Preaching the power of Teacher Inquiry
‘Inquiring’ minds are finding answers in Nancy Dana’s passion
The photocopied sign taped to a cabinet drawer in Professor Nancy Fichtman Dana’s office at the UF College of Education employs just one word to arrive at the heart of the matter: Inquiry.”
Dana is a leading international authority on teacher inquiry – a powerful form of educator professional development that’s helping teachers design and deliver engaging ways to help all students learn to their maximum potential.
“Teacher inquiry is systematic, intentional study by educators of their own practice,” Dana says. “So, rather than research being done to teachers or school leaders, practitioner inquiry empowers teachers and leaders to engage in action research on their own practice, wrapping their professional learning around the learning of students.”
Her influence in the research and growing practice of teacher inquiry is evident in UF’s modernized teacher preparation curriculum, and in the UF Lastinger Center for Learning’s extensive outreach professional learning initiatives and educator coaching programs, which so far have reached over 10,000 teachers.
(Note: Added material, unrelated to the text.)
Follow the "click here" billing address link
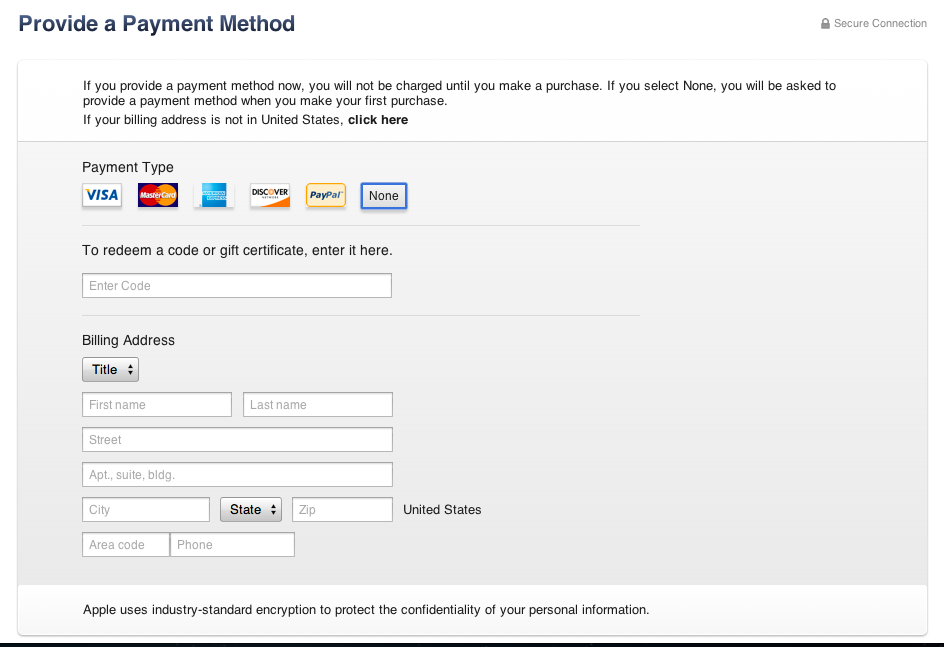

Dana has worked with numerous schools and districts across Florida, the United States and abroad to help them craft professional development programs of inquiry for their teachers, principals and district administrators.
She embraced the inquiry concept while collaborating with a group of teachers and their principal at a Tallahassee elementary school as part of her doctoral dissertation studies during the late 1980s.
“The practice of inquiry was a transformational and empowering experience for all of us at that elementary school,” she says. “Over and over again I’ve seen what an incredibly powerful form of professional development inquiry can be.”
Dana has studied and written about practitioner inquiry for over 20 years, publishing 10 books on the topic, including three best sellers. Her latest book—on Professional Learning Communities and titled, simply, “The PLC Book”—was published in November by Corwin Press.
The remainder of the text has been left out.